Top of INFORMATION SHOWN

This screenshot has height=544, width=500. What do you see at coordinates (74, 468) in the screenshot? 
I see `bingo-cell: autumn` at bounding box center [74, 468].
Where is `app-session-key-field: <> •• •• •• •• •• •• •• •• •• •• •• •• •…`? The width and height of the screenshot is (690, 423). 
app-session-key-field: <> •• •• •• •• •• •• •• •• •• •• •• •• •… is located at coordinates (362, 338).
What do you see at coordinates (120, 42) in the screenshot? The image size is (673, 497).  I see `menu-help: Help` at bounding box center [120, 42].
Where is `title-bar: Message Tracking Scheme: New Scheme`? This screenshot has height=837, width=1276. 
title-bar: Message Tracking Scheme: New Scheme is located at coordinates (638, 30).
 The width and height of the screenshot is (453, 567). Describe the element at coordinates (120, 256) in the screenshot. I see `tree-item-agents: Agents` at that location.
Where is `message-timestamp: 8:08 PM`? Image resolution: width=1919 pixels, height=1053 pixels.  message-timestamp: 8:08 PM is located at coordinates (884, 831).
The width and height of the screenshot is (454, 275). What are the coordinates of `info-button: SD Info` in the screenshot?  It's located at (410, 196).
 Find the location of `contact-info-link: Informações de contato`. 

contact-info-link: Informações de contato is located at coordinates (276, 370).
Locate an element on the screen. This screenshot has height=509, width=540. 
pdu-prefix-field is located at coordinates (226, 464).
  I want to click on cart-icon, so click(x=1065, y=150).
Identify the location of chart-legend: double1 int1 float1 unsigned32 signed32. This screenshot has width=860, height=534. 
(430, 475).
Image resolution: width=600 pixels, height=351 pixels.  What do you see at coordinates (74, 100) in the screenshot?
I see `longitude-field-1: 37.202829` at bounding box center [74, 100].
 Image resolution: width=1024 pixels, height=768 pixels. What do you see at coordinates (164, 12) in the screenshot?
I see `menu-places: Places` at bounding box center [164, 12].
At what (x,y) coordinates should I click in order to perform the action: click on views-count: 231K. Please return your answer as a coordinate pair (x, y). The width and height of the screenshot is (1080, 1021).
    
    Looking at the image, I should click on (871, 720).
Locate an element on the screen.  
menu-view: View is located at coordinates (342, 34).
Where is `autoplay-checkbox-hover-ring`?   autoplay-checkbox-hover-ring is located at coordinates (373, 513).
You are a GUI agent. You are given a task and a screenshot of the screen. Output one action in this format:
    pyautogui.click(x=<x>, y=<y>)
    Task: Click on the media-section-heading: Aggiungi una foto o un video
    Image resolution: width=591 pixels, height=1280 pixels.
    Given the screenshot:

Bottom of INFORMATION SHOWN

Copy out the listing above, changing each "This screenshot has" to "The screenshot has" and keeping everything else the same.

▶ [ANSWER SECTION]:
The screenshot has height=544, width=500. What do you see at coordinates (74, 468) in the screenshot? 
I see `bingo-cell: autumn` at bounding box center [74, 468].
Where is `app-session-key-field: <> •• •• •• •• •• •• •• •• •• •• •• •• •…`? The width and height of the screenshot is (690, 423). 
app-session-key-field: <> •• •• •• •• •• •• •• •• •• •• •• •• •… is located at coordinates (362, 338).
What do you see at coordinates (120, 42) in the screenshot? The image size is (673, 497).  I see `menu-help: Help` at bounding box center [120, 42].
Where is `title-bar: Message Tracking Scheme: New Scheme`? The screenshot has height=837, width=1276. 
title-bar: Message Tracking Scheme: New Scheme is located at coordinates (638, 30).
 The width and height of the screenshot is (453, 567). Describe the element at coordinates (120, 256) in the screenshot. I see `tree-item-agents: Agents` at that location.
Where is `message-timestamp: 8:08 PM`? Image resolution: width=1919 pixels, height=1053 pixels.  message-timestamp: 8:08 PM is located at coordinates (884, 831).
The width and height of the screenshot is (454, 275). What are the coordinates of `info-button: SD Info` in the screenshot?  It's located at (410, 196).
 Find the location of `contact-info-link: Informações de contato`. 

contact-info-link: Informações de contato is located at coordinates (276, 370).
Locate an element on the screen. The screenshot has height=509, width=540. 
pdu-prefix-field is located at coordinates (226, 464).
  I want to click on cart-icon, so click(x=1065, y=150).
Identify the location of chart-legend: double1 int1 float1 unsigned32 signed32. The screenshot has width=860, height=534. 
(430, 475).
Image resolution: width=600 pixels, height=351 pixels.  What do you see at coordinates (74, 100) in the screenshot?
I see `longitude-field-1: 37.202829` at bounding box center [74, 100].
 Image resolution: width=1024 pixels, height=768 pixels. What do you see at coordinates (164, 12) in the screenshot?
I see `menu-places: Places` at bounding box center [164, 12].
At what (x,y) coordinates should I click in order to perform the action: click on views-count: 231K. Please return your answer as a coordinate pair (x, y). The width and height of the screenshot is (1080, 1021).
    
    Looking at the image, I should click on (871, 720).
Locate an element on the screen.  
menu-view: View is located at coordinates (342, 34).
Where is `autoplay-checkbox-hover-ring`?   autoplay-checkbox-hover-ring is located at coordinates (373, 513).
You are a GUI agent. You are given a task and a screenshot of the screen. Output one action in this format:
    pyautogui.click(x=<x>, y=<y>)
    Task: Click on the media-section-heading: Aggiungi una foto o un video
    Image resolution: width=591 pixels, height=1280 pixels.
    Given the screenshot:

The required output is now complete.